In a mouse model of liver injury using carbon tetrachloride, JAK1/2 expression was implicated in progression of liver fibrosis. Inhibition of JAK1/2 downregulates downstream signaling, reduces progression to fibrosis, and even accelerates fibrosis reversal by inhibiting proliferation, migration, and activation of hepatic stellate cells in vitro.5 Myelofibrosis is associated with hepatic dysfunction by several mechanisms, including infiltration by hematopoietic stem cells (ie, extramedullary hematopoiesis [EMH]), portal vein thrombosis, and obliterative portal venopathy.

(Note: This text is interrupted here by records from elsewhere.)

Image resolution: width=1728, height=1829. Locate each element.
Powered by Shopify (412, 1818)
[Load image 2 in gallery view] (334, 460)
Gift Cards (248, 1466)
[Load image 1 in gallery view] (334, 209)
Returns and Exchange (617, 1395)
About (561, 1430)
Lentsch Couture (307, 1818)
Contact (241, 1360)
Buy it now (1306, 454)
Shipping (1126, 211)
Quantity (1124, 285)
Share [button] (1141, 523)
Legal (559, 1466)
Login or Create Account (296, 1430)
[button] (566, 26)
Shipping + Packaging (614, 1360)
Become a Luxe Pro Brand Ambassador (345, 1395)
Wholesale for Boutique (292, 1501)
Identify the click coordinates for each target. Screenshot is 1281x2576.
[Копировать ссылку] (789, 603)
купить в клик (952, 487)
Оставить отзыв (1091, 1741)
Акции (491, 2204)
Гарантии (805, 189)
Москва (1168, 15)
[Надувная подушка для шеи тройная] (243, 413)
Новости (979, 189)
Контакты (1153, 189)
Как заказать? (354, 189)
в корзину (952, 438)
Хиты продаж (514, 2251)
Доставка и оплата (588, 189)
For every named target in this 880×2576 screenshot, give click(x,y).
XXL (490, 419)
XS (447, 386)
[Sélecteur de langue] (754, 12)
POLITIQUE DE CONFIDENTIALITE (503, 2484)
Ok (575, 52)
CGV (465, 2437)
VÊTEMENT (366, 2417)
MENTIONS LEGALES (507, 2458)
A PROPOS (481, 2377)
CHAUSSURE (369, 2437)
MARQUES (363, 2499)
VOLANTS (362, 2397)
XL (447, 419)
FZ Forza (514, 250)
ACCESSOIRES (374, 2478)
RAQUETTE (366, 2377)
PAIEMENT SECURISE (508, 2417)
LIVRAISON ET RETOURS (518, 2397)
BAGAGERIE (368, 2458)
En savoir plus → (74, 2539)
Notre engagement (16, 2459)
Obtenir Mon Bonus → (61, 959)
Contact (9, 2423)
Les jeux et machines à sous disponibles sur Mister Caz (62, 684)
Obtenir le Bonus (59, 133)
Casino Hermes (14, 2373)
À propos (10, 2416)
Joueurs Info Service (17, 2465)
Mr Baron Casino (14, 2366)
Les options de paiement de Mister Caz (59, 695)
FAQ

EMH may respond favorably to ruxolitinib, and liver injury resolution after ruxolitinib treatment has been reported in patients with severe liver compromise related to myelofibrosis.6 These findings suggest that the drug may be able to reduce the consequences of inflammation—limiting progressive fibrosis in some circumstances—and may be of durable benefit in selected patients. A retrospective review of patients with liver injury and underlying myeloproliferative disorders treated with ruxolitinib and evaluated by biopsy demonstrated a variety of etiologies7; however, it is not always easy to determine how much is related to the underlying disease versus drug effects based on the biopsy findings, and this distinction is predominantly a clinical decision.

Liver toxicity typically manifests as mild hepatic transaminitis and can be exacerbated by drug–drug interactions. The incidence of hepatic transaminitis has been reported to be between 25% and 50%. Typically, these elevations are mild and self-limited, with < 1.5% of patients having values > 5 times the upper limit of normal. The drug is metabolized in the liver predominantly via the CYP3A4 pathway, and liver injury may be the result of the production of a toxic intermediate. Drug–drug interactions, such as with azole antifungals, can increase the effective exposure and enhance the potential for toxicity. Because suppression of intracellular signaling impairs immune response, suppression of viral replication may be impaired, increasing the potential for reactivation of quiescent viruses. This has been reported with reactivation of hepatitis B, resulting in clinically meaningful liver injury in patients who are at risk. It appears that the risk of viral reactivation with transaminitis and hyperbilirubinemia is greater in patients with HBsAg positivity, but reactivation has also been reported in those with anti-HBc. Efficacy with entecavir has been reported in treating viral reactivation and prophylaxis, so a nucleoside analog such as entecavir or tenofovir should be considered in patients who are at high risk.8-10

Management of liver injury related to ruxolitinib depends on the cause and severity. Identifying contributing causes, such as drug–drug interactions and prior viral hepatitis exposure and excluding other hepatotoxins are the initial imperative. Prior viral exposure with reactivation should be treated or prophylaxed when applicable. For mild transaminase elevations without hyperbilirubinemia, monitoring or temporary dose reduction may be appropriate. In more significant liver injury, dose interruption may be necessary. Consideration of an alternative JAK inhibitor may occasionally be warranted, as there does not appear to be significant evidence to suggest cross-reactivity between ruxolitinib and other JAK inhibitors. Of note, a retrospective review of liver injury occurring in patients with myeloproliferative neoplasms receiving ruxolitinib suggested a variety of potential etiologies, including those unrelated to the drug itself (EMH), in addition to obstructive portal vein apathy and drug-induced liver injury.